Speech Recognition in ASP.NET

Speech synthesis and recognition were both introduced in .NET 3.0. They both live in System.Speech.dll. In the past, I already talked about speech synthesis in the context of ASP.NET Web Form applications, this time, I’m going to talk about speech recognition.

.NET has in fact two APIs for that:

I am going to demonstrate a technique that makes use of HTML5 features, namely, Data URIs and the getUserMedia API and also ASP.NET Client Callbacks, which, if you have been following my blog, should know that I am a big fan of.

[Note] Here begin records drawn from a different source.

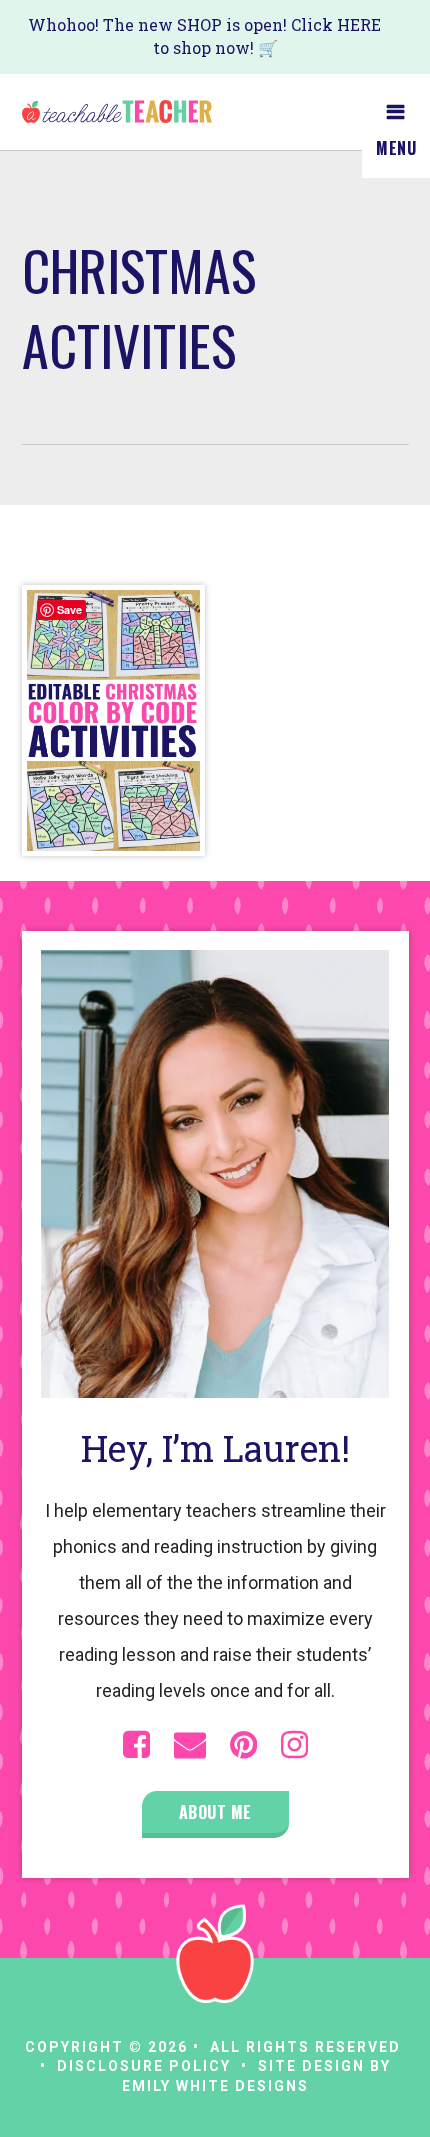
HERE (359, 24)
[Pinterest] (243, 1745)
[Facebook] (136, 1745)
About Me (215, 1812)
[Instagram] (294, 1745)
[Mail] (190, 1745)
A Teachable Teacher (117, 112)
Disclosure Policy (144, 2066)
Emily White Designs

First, because we have two APIs that we can use, let’s start by creating an abstract base provider class:

   1: public abstract class SpeechRecognitionProvider : IDisposable
   2: {
   3:     protected SpeechRecognitionProvider(SpeechRecognition recognition)
   4:     {
   5:         this.Recognition = recognition;
   6:     }
   7:  
   8:     ~SpeechRecognitionProvider()
   9:     {
  10:         this.Dispose(false);
  11:     }
  12:  
  13:     public abstract SpeechRecognitionResult RecognizeFromWav(String filename);
  14:  
  15:     protected SpeechRecognition Recognition
  16:     {
  17:         get;
  18:         private set;
  19:     }
  20:  
  21:     protected virtual void Dispose(Boolean disposing)
  22:     {
  23:     }
  24:  
  25:     void IDisposable.Dispose()
  26:     {
  27:         GC.SuppressFinalize(this);
  28:         this.Dispose(true);
  29:     }
  30: }

It basically features one method, RecognizeFromWav, which takes a physical path and returns a SpeechRecognitionResult (code coming next). For completeness, it also implements the Dispose Pattern, because some provider may require it.

In a moment we will be creating implementations for the built-in .NET provider as well as Microsoft Speech Platform.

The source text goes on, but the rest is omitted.